The Constituent Assembly met a day after Mr Maduro ally and Venezuela Supreme Court of Justice Maikel Moreno ordered the legislative body to strip Mr Guaido’s immunity for violating an order banning him leaving the country while under investigation by the attorney general.

The opposition leader is also accused of inciting violence linked to street protests, and of receiving illicit funds from abroad.

A government supporter holds up a framed image of President Nicolas Maduro during an anti-imperialist rally in Caracas last weekend (Ariana Cubillos/AP)
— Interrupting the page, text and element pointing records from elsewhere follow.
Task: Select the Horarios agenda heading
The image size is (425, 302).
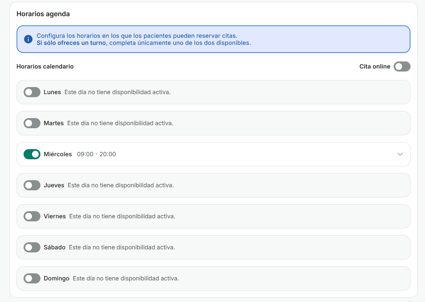Action: (43, 14)
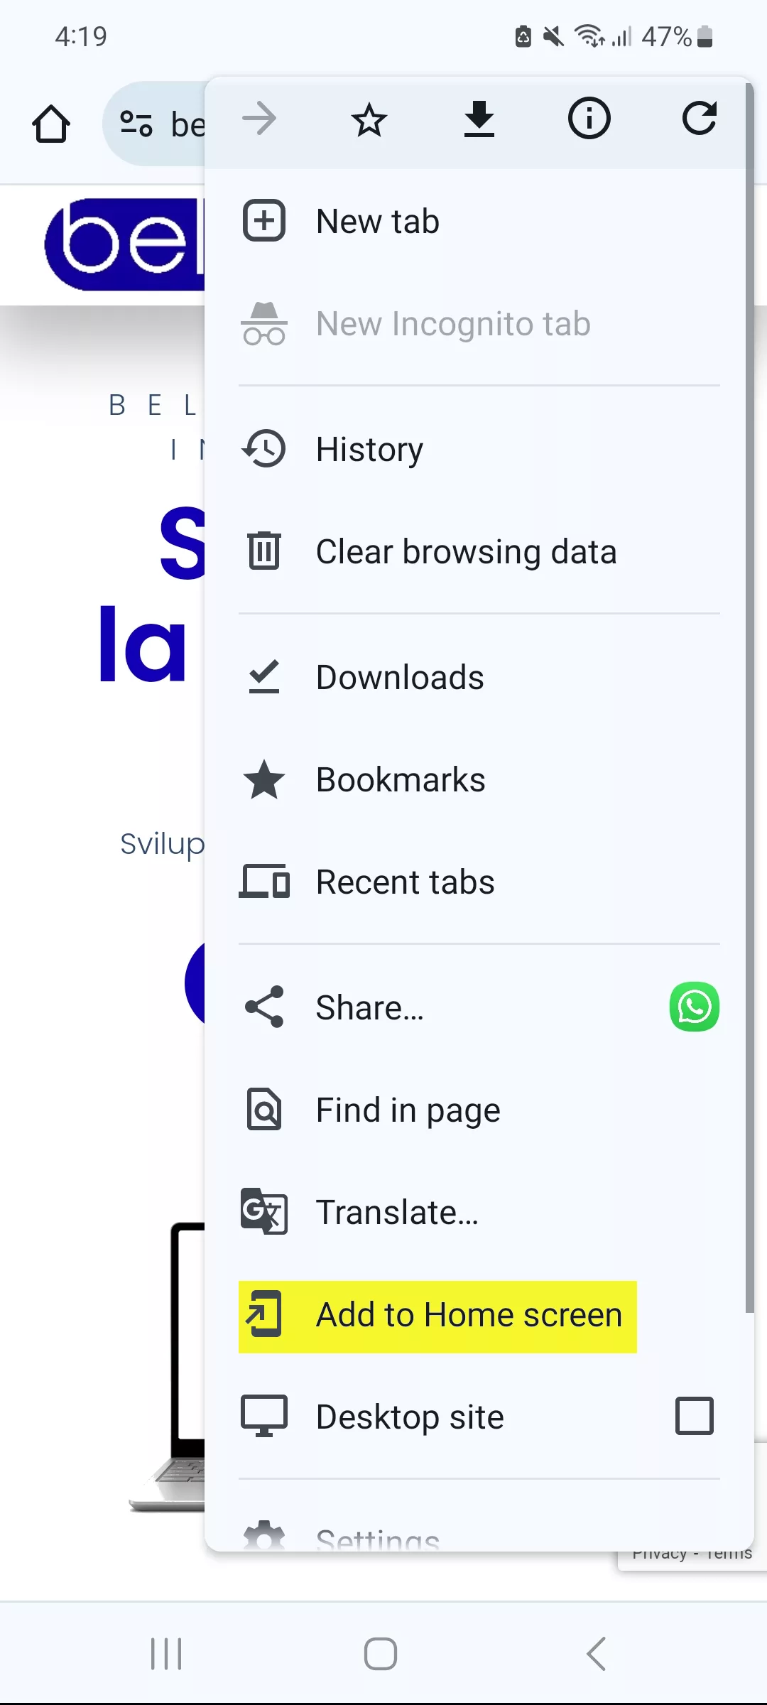This screenshot has width=767, height=1705.
Task: Share directly via the WhatsApp icon
Action: [695, 1007]
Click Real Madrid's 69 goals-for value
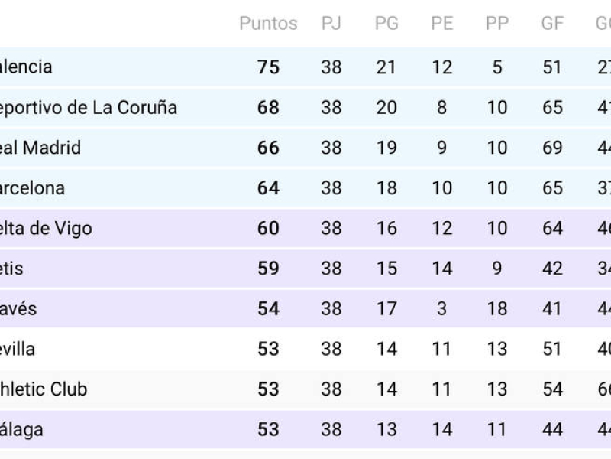The image size is (611, 459). point(552,148)
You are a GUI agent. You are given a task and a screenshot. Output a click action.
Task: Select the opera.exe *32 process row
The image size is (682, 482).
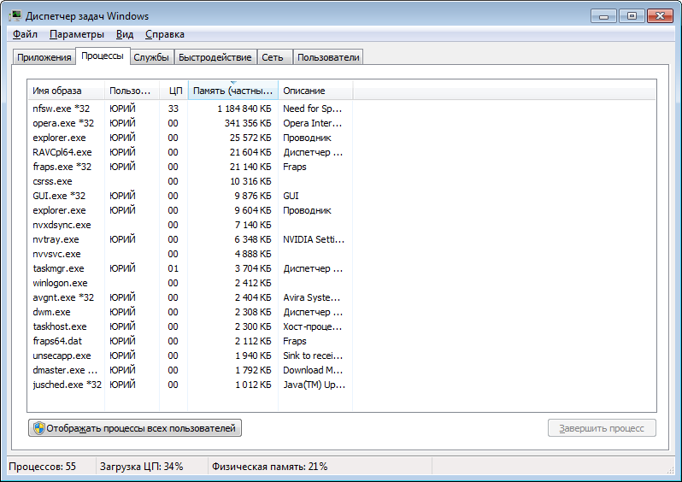point(63,123)
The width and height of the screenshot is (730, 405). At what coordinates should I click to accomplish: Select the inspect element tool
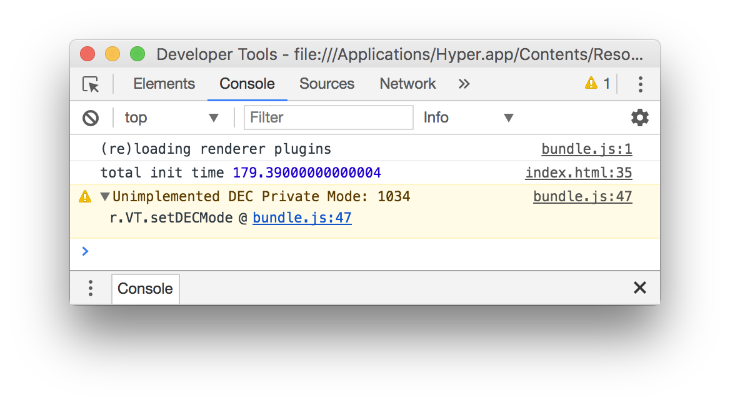[91, 84]
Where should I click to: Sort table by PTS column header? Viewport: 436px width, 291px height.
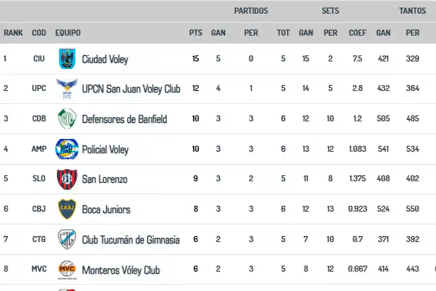pos(196,33)
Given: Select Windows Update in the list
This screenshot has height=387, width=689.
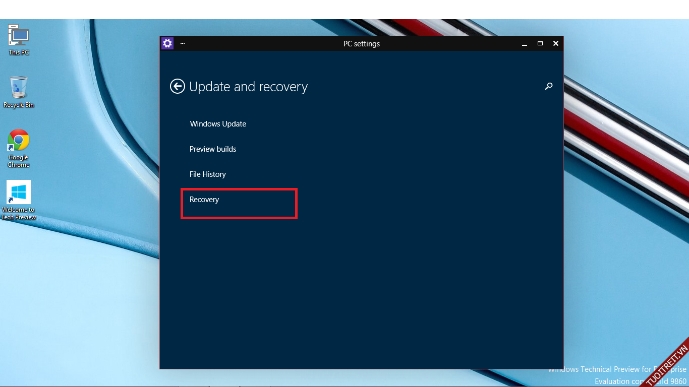Looking at the screenshot, I should tap(218, 124).
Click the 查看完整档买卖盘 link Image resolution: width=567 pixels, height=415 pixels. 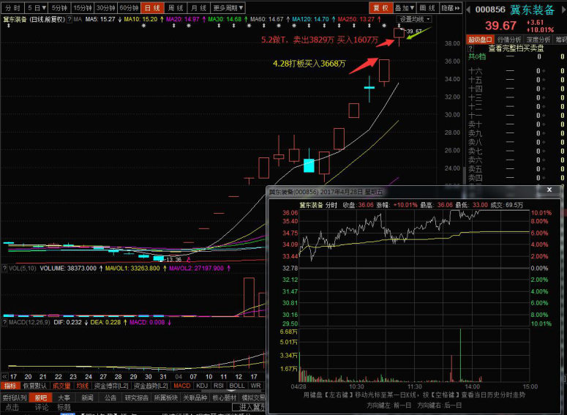tap(517, 48)
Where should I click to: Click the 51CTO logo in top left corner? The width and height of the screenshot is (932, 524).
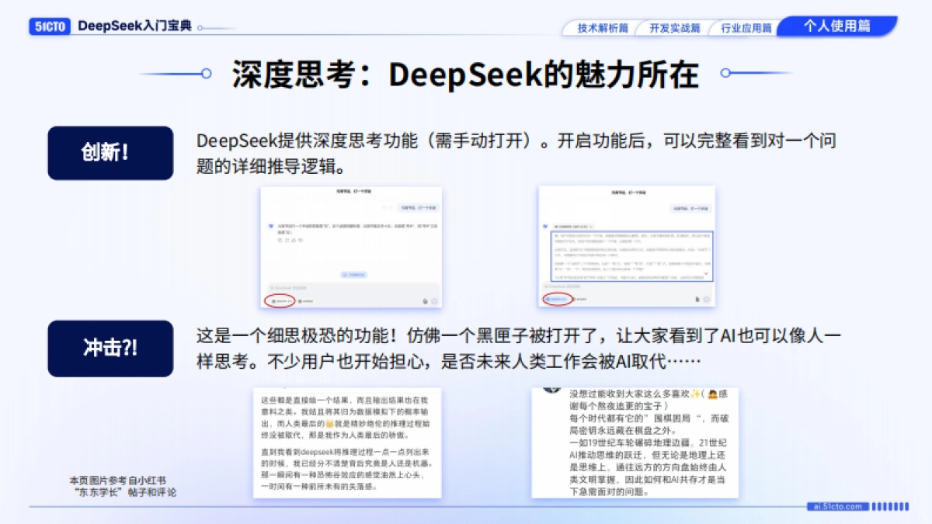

The Constitution guarantees immunity for elected officials, and says that in order to withdraw immunity the accused must be given a preliminary hearing before the Supreme Court.

The action must be approved by the National Assembly — steps that were not taken in Mr Guaido’s case.

Earlier on Tuesday, Mr Guaido dismissed the Maduro-stacked high court and Constituent Assembly as illegitimate, and continued his calls for Mr Maduro to step down.

Mr Guaido has come under increasing pressure in recent weeks.

Officials jailed his chief of staff, Roberto Marrero, accused of involvement in a “terrorist” scheme to overthrow the government.

Mr Maduro’s government also barred Mr Guaido from holding public office for 15 years for allegedly hiding or falsifying data in his sworn statement of assets.

The opposition leader has drawn masses of Venezuelans into the streets and garnered broad international support, demanding Mr Maduro give up rule of the crisis-wracked nation.

Defying the court order, Mr Guaido left the country in late February for a 10-day tour of South America, meeting with foreign leaders who support the Venezuelan opposition and who reject Mr Maduro’s election last year for a second six-year term.